§ YOUR GOAL:
Copy all of the records word for word.

(Beginning of SOURCE MATERIAL)

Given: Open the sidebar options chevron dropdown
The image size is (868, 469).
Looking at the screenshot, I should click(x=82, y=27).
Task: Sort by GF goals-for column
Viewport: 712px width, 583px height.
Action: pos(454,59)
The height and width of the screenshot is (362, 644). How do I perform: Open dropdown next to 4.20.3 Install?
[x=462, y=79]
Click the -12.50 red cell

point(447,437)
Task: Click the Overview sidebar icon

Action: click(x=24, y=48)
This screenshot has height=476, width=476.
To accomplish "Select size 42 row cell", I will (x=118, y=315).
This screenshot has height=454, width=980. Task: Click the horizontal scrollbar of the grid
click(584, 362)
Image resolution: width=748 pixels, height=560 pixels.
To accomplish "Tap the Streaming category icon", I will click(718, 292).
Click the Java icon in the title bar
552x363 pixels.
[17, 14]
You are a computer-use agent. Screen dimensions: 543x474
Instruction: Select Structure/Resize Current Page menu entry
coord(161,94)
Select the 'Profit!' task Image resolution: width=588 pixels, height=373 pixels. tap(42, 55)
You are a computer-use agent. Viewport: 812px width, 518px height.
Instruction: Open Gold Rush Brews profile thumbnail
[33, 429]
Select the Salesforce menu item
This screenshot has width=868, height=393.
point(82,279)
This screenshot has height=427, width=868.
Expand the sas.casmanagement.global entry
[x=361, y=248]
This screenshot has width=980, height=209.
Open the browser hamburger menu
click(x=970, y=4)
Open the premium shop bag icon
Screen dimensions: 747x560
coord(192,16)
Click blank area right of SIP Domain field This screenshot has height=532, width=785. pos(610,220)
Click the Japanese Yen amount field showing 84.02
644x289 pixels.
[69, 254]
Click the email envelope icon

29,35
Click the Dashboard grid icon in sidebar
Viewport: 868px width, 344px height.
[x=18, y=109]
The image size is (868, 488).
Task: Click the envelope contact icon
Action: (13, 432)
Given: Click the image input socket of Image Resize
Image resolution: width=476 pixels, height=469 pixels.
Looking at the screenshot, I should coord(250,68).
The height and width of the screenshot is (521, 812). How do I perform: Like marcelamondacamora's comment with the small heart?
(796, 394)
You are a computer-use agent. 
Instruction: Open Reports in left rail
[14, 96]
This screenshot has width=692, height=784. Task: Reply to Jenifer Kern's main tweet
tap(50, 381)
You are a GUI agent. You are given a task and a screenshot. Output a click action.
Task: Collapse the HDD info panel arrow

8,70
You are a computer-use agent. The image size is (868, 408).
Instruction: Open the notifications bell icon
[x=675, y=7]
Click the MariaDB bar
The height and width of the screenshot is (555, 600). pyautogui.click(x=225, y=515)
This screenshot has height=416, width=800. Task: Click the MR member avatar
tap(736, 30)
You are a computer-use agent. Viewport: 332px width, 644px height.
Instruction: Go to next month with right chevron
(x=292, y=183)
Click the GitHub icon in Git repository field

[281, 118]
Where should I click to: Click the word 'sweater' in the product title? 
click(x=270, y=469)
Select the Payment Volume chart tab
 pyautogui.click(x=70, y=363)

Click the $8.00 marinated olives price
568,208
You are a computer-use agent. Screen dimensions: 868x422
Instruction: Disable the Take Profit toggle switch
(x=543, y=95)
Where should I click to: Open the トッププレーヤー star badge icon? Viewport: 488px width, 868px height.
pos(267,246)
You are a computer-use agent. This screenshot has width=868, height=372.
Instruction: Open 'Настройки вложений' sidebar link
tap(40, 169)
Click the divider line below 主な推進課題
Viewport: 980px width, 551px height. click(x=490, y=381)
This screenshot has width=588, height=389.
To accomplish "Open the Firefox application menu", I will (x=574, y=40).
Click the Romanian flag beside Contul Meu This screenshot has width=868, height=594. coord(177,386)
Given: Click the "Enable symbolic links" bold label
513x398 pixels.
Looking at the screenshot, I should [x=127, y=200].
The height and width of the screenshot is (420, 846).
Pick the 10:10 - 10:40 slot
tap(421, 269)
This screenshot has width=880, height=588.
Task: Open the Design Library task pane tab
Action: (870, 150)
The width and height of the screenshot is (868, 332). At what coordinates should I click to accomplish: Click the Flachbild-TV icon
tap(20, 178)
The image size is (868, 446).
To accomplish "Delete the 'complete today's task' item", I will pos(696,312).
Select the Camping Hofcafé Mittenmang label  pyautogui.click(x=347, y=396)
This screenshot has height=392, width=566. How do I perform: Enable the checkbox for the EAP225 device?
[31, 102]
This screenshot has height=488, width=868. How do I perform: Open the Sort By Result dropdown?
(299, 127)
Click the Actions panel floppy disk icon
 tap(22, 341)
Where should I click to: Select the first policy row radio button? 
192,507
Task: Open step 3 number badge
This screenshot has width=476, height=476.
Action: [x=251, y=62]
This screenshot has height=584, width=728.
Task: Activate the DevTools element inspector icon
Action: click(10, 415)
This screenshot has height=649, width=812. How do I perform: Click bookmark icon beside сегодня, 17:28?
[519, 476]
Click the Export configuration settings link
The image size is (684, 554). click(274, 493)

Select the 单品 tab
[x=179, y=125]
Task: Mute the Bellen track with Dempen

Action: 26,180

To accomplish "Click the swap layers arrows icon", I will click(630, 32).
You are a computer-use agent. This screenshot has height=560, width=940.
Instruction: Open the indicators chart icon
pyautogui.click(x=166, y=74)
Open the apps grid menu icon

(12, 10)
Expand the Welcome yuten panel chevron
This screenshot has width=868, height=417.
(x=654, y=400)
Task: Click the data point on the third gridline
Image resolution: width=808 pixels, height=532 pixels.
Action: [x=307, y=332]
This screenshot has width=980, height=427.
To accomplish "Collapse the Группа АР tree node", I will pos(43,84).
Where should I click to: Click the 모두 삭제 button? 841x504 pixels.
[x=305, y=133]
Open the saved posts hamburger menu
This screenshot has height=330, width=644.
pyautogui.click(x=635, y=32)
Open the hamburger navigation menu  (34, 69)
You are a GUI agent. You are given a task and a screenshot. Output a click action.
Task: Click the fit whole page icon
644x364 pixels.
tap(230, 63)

(End of SOURCE MATERIAL)

§ RESPONSE FOR THIS EXERCISE:
Given: Open the sidebar options chevron dropdown
The image size is (868, 469).
Looking at the screenshot, I should click(x=82, y=27).
Task: Sort by GF goals-for column
Viewport: 712px width, 583px height.
Action: pos(454,59)
The height and width of the screenshot is (362, 644). How do I perform: Open dropdown next to 4.20.3 Install?
[x=462, y=79]
Click the -12.50 red cell

point(447,437)
Task: Click the Overview sidebar icon

Action: click(x=24, y=48)
This screenshot has height=476, width=476.
To accomplish "Select size 42 row cell", I will (x=118, y=315).
This screenshot has height=454, width=980. Task: Click the horizontal scrollbar of the grid
click(584, 362)
Image resolution: width=748 pixels, height=560 pixels.
To accomplish "Tap the Streaming category icon", I will click(718, 292).
Click the Java icon in the title bar
552x363 pixels.
[17, 14]
You are a computer-use agent. Screen dimensions: 543x474
Instruction: Select Structure/Resize Current Page menu entry
coord(161,94)
Select the 'Profit!' task Image resolution: width=588 pixels, height=373 pixels. tap(42, 55)
You are a computer-use agent. Viewport: 812px width, 518px height.
Instruction: Open Gold Rush Brews profile thumbnail
[33, 429]
Select the Salesforce menu item
This screenshot has width=868, height=393.
point(82,279)
This screenshot has height=427, width=868.
Expand the sas.casmanagement.global entry
[x=361, y=248]
This screenshot has width=980, height=209.
Open the browser hamburger menu
click(x=970, y=4)
Open the premium shop bag icon
Screen dimensions: 747x560
coord(192,16)
Click blank area right of SIP Domain field This screenshot has height=532, width=785. pos(610,220)
Click the Japanese Yen amount field showing 84.02
644x289 pixels.
[69, 254]
Click the email envelope icon

29,35
Click the Dashboard grid icon in sidebar
Viewport: 868px width, 344px height.
[x=18, y=109]
The image size is (868, 488).
Task: Click the envelope contact icon
Action: (13, 432)
Given: Click the image input socket of Image Resize
Image resolution: width=476 pixels, height=469 pixels.
Looking at the screenshot, I should coord(250,68).
The height and width of the screenshot is (521, 812). How do I perform: Like marcelamondacamora's comment with the small heart?
(796, 394)
You are a computer-use agent. 
Instruction: Open Reports in left rail
[14, 96]
This screenshot has width=692, height=784. Task: Reply to Jenifer Kern's main tweet
tap(50, 381)
You are a GUI agent. You are given a task and a screenshot. Output a click action.
Task: Collapse the HDD info panel arrow

8,70
You are a computer-use agent. The image size is (868, 408).
Instruction: Open the notifications bell icon
[x=675, y=7]
Click the MariaDB bar
The height and width of the screenshot is (555, 600). pyautogui.click(x=225, y=515)
This screenshot has height=416, width=800. Task: Click the MR member avatar
tap(736, 30)
You are a computer-use agent. Viewport: 332px width, 644px height.
Instruction: Go to next month with right chevron
(x=292, y=183)
Click the GitHub icon in Git repository field

[281, 118]
Where should I click to: Click the word 'sweater' in the product title? 
click(x=270, y=469)
Select the Payment Volume chart tab
 pyautogui.click(x=70, y=363)

Click the $8.00 marinated olives price
568,208
You are a computer-use agent. Screen dimensions: 868x422
Instruction: Disable the Take Profit toggle switch
(x=543, y=95)
Where should I click to: Open the トッププレーヤー star badge icon? Viewport: 488px width, 868px height.
pos(267,246)
You are a computer-use agent. This screenshot has width=868, height=372.
Instruction: Open 'Настройки вложений' sidebar link
tap(40, 169)
Click the divider line below 主な推進課題
Viewport: 980px width, 551px height. click(x=490, y=381)
This screenshot has width=588, height=389.
To accomplish "Open the Firefox application menu", I will (x=574, y=40).
Click the Romanian flag beside Contul Meu This screenshot has width=868, height=594. coord(177,386)
Given: Click the "Enable symbolic links" bold label
513x398 pixels.
Looking at the screenshot, I should [x=127, y=200].
The height and width of the screenshot is (420, 846).
Pick the 10:10 - 10:40 slot
tap(421, 269)
This screenshot has width=880, height=588.
Task: Open the Design Library task pane tab
Action: (870, 150)
The width and height of the screenshot is (868, 332). At what coordinates should I click to accomplish: Click the Flachbild-TV icon
tap(20, 178)
The image size is (868, 446).
To accomplish "Delete the 'complete today's task' item", I will pos(696,312).
Select the Camping Hofcafé Mittenmang label  pyautogui.click(x=347, y=396)
This screenshot has height=392, width=566. How do I perform: Enable the checkbox for the EAP225 device?
[31, 102]
This screenshot has height=488, width=868. How do I perform: Open the Sort By Result dropdown?
(299, 127)
Click the Actions panel floppy disk icon
 tap(22, 341)
Where should I click to: Select the first policy row radio button? 
192,507
Task: Open step 3 number badge
This screenshot has width=476, height=476.
Action: [x=251, y=62]
This screenshot has height=584, width=728.
Task: Activate the DevTools element inspector icon
Action: click(10, 415)
This screenshot has height=649, width=812. How do I perform: Click bookmark icon beside сегодня, 17:28?
[519, 476]
Click the Export configuration settings link
The image size is (684, 554). click(274, 493)

Select the 单品 tab
[x=179, y=125]
Task: Mute the Bellen track with Dempen

Action: 26,180

To accomplish "Click the swap layers arrows icon", I will click(630, 32).
You are a computer-use agent. This screenshot has height=560, width=940.
Instruction: Open the indicators chart icon
pyautogui.click(x=166, y=74)
Open the apps grid menu icon

(12, 10)
Expand the Welcome yuten panel chevron
This screenshot has width=868, height=417.
(x=654, y=400)
Task: Click the data point on the third gridline
Image resolution: width=808 pixels, height=532 pixels.
Action: [x=307, y=332]
This screenshot has width=980, height=427.
To accomplish "Collapse the Группа АР tree node", I will pos(43,84).
Where should I click to: Click the 모두 삭제 button? 841x504 pixels.
[x=305, y=133]
Open the saved posts hamburger menu
This screenshot has height=330, width=644.
pyautogui.click(x=635, y=32)
Open the hamburger navigation menu  (34, 69)
You are a GUI agent. You are given a task and a screenshot. Output a click action.
Task: Click the fit whole page icon
644x364 pixels.
tap(230, 63)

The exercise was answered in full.